Yesterday was Dr. Seuss’s Birthday Day, and we love that Mad Hat Cat writer around here in Western Massachusetts (where he was born and raised). I often use the opportunity to talk about Allegory with my sixth graders — connecting story to theme to overarching geopolitical ideas. And I almost always share The Butter Battle Book with them, as I did yesterday.

But where as in recent years I could talk about the Cold War and Arms Proliferation as some distant past — way distant for these 11 year olds but not so much for me — this year, I found myself musing over the recent headlines that link Russia and the United States, and we talked about the term “Cold War” coming back around again (particularly with Trump’s push for increased military and more Nukes).

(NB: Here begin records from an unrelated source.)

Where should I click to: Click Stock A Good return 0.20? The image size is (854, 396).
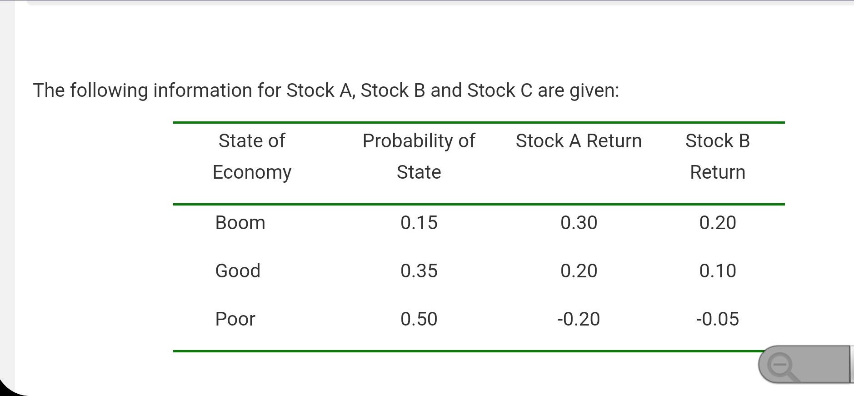pos(579,271)
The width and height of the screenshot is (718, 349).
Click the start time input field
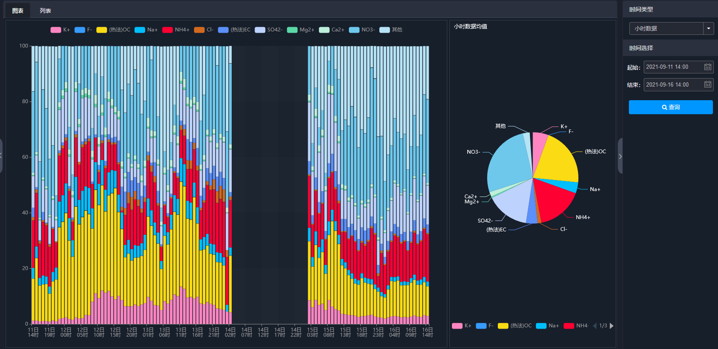point(679,67)
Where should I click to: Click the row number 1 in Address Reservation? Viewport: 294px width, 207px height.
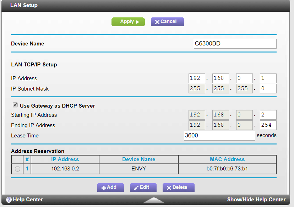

I still appreciate that The Butter Battle Book ends on the unknown … and we talked about why Seuss left that cliffhanger in there. I also wondered if that stalemate between those crazy butter-toast-heads might not yet be something in the near distant future. Are we on a collision course again? I surely hope not. I’d hate to think of my students as the new Cold War Kids.

Peace (sometimes it rhymes),
Kevin

6 Comments
  1. Being from Springfield (Massachusetts) I get the craziness of Dr. Seuss day! I miss it. Your post is eye-opening. Scary. Sad…and so true. It’s a new world.

  2. With Russia our neighbour here in Estonia. I feel there is a underlying feeling of uncertainty here which could be likened to the term ‘cold war’.
    Great band by the way. Their song ‘hospital beds’ is one of my favourites.
    Thanks for sharing the book, would work well with one of our units at school.

    • We have our own uncertainty here .. on more levels than one can count. But given your proximity, I can sense the apprehension of the fault lines on the global stage.
      Kevin

  3. Some of my earliest ‘high-school” poetry shows the worry and intensity we felt in that “old” Cold War. I am hopeful that our new world will not contain another. I want my grandchildren to grow into a world that takes kind care of the earth and its people. Dr. Seuss knew about war, and told us ‘children” a message that I hope we’ll remember in his Butter-Battle story.